Find out what it means to me, oh yeah! Lookout! Today was certainly one of those days my friends. You know the kind, one of those days when you come across someone or several people as the case may be, who seem quite oblivious to showing a little respect. It really makes me wonder is this a concept that is going out of style. I mean really! Maybe it's just me, but it seems more and more people expect respect from others but are ignorant about forwarding respect towards another.
Let me tell you how I was raised! I was raised to respect ALL people when you first meet them, period. End of story! I was taught to always be respectful of your elders, even if they seem a bit senile. I was taught to respect teachers, clergy, officers, bankers, employers and those of higher authority even when you do not agree with their choices or ethics. Smile! I was taught to be especially respectful of those who have disabilities, for theirs is a very difficult world. I was taught to be respectful of all other places and other peoples property. In short, I was taught that everyONE deserves a measure of respect until proven otherwise. Even after someone has shown to me that they really do not deserve my respect, I still treat them back in a respectful manner (usually as efficiently as possible) but with a measure of decency none the less.

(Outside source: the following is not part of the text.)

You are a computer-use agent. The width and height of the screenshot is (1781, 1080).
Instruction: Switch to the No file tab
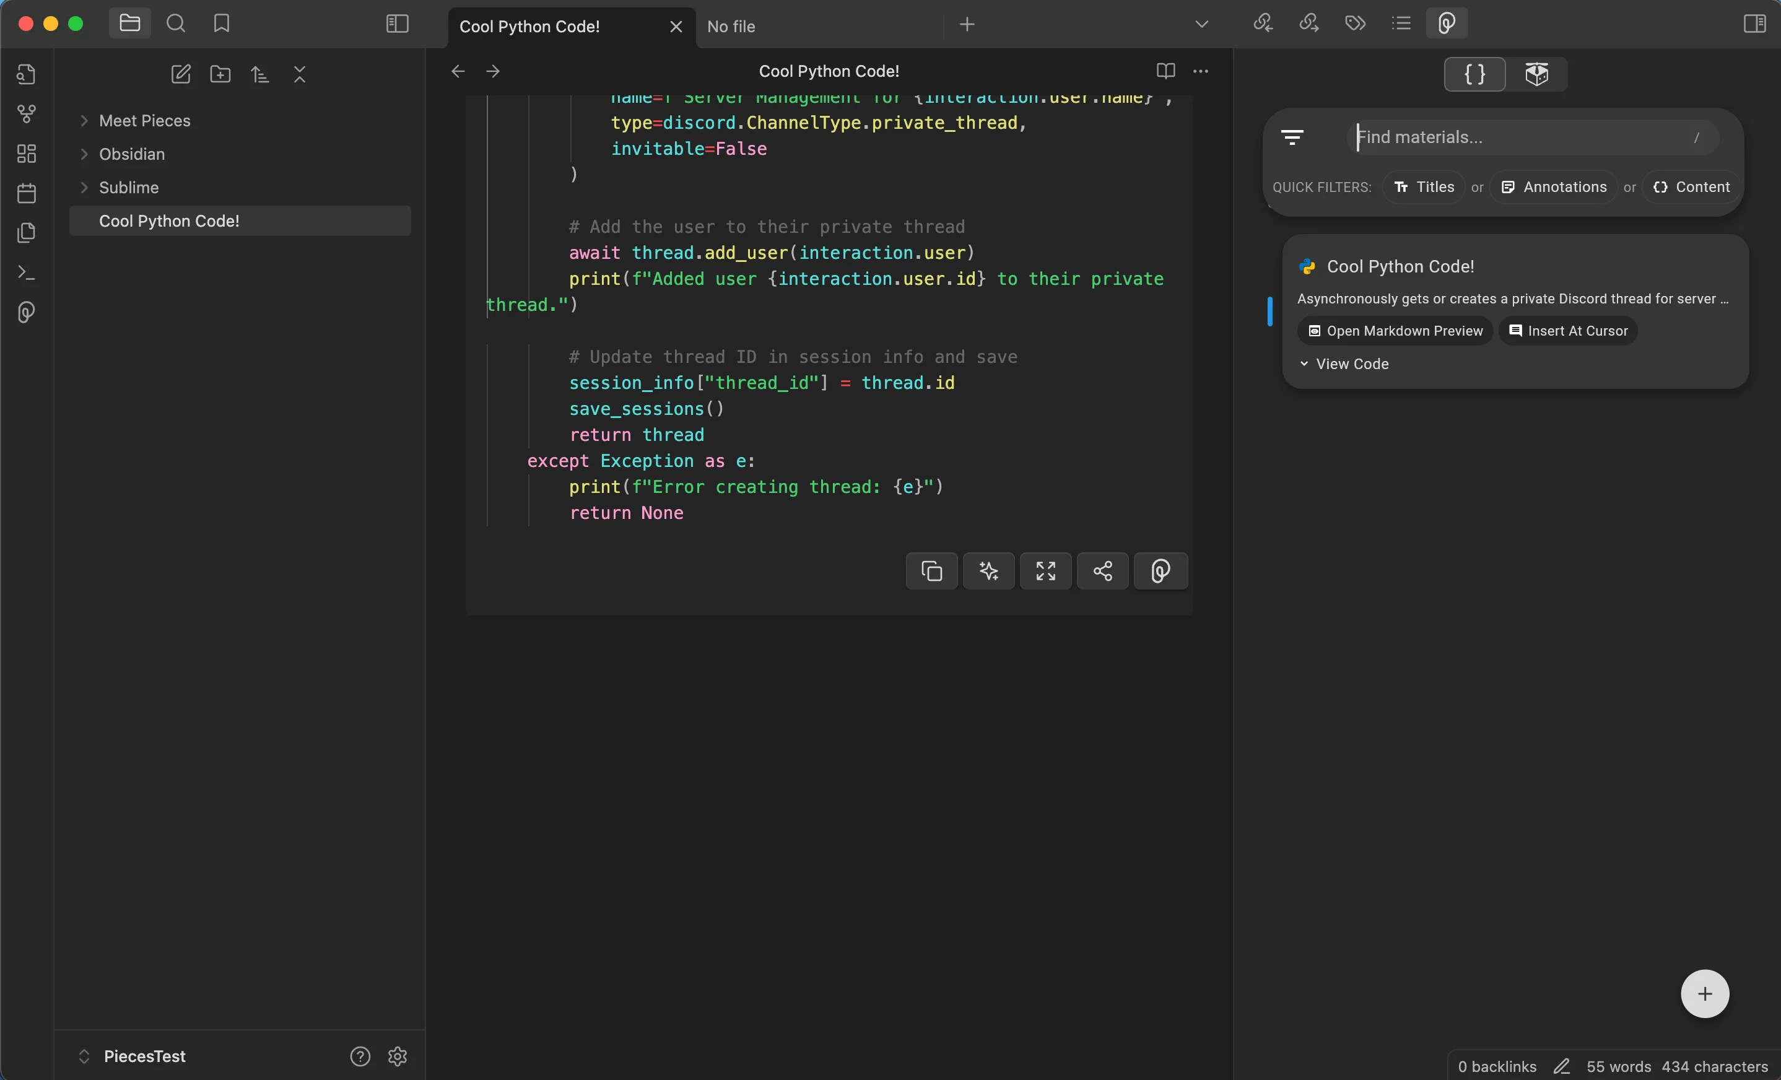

Now that's not to say that there are not times when a person can be so challenging that I rapidly loose respect for them and want to tell them exactly what I think about their attitude, but honestly, I just don't go there. The fastest way for me to loose respect for someone is when they elevate themselves above everyone else. Do you know what I'm talking about? When a person walks into your story with an attitude that convey's "It's all about Me!" I quickly loose interest. Understandably in the retail world, that is the message you can expect to receive from most customers everyday. But the difference in how one customer conveys that message to the next is always amazing and astounding to me. Most of my customers, about 85%, usually are of the sharing respect theology that I adhere to and are a genuine pleasure to deal with. Occasionally though, you come across someone who does not share this mutual feeling of respect and doesn't mind letting you know. That's one of those times when I remind myself that I am worthy of respect and am a better person by not letting it get to me and not letting someone else's poor understanding of being respectful change mine.
I googled and came across this page at WikiHow; http://www.wikihow.com/Be-Respected I thought it offered quite a bit of great info on the subject of respect.
Since tomorrow is Wellness Wednesday at The Decorative Dreamer, I'm posing this question....
What are your thoughts on the subject of RESPECT?
I remember as a teenager in high school in the late 70's and early 80's that I had several classmates of the mindset that believed respect was something you and others had to earn first and was not something that was freely or automatically given. I've never really understood this concept other then to the extent that the more integrity a person demonstrates over time the more respect they earn, but I've always thought of that as a different "level" of respect. Since we all know it is also very easy to quickly loose respect for others, I would love to hear how you personally handle that as well. I guess what I am asking here is what's your views on respect and your thoughts on respect in general in our world today? Do you think respect is still being taught to children today? Does society have a different view on respect these days then from previous years? What do you think?
Oh yeah, by the way, I turned the music back on! Woohoo! I love music and was really missing it! Feel free to silence it if it bothers you, otherwise...Enjoy!
I stand with you completely on the giving of respect without someone having to "earn" it first. Somewhere along the line, someone said that whole, "Respect is earned" thing, and others misinterpreted it to mean that you get to be disrectful until someone jumps through some invisible hoop to prove to you that they're worthy. That's not the way I was raised, either. I was raised that you give the respect right from the start.
ReplyDeleteIf I'm around someone who is difficult to respect, I just usually zip it and step away. I will avoid them as much as possible, but I still (like you) don't even think their behavior gives me permission to act in a disrespectful manner.
In a nutshell, I think that what is wrong with our culture is that too many generations have been raised to believe that it's all about "me". Our opinions on matters reflect that.
It troubles me, but then I think that it's yet more confirmation that God knows what He's talking about and is worth believing. He SAID that's the way people would be the closer and closer we approached the end of times. We sure describe those folks from 2 Timothy in our culture today, don't we?
And friend, whatever happened to prompt this post, I'm sorry about it. Big hugs to you.
Sweetie, I know your job can be hard...I worked at Stein Mart as the visual merchandizer and worked there for 6 years. I eventually left and it was the best decision for my life at the time. I totally agree with your idea of respect...it is mine as well. I got so tired of dealing with a boss who really didn't know the meaning of respect. I am sorry that you are dealing with something. God Bless You and all you do! Your blog is amazing to read and you are so positive!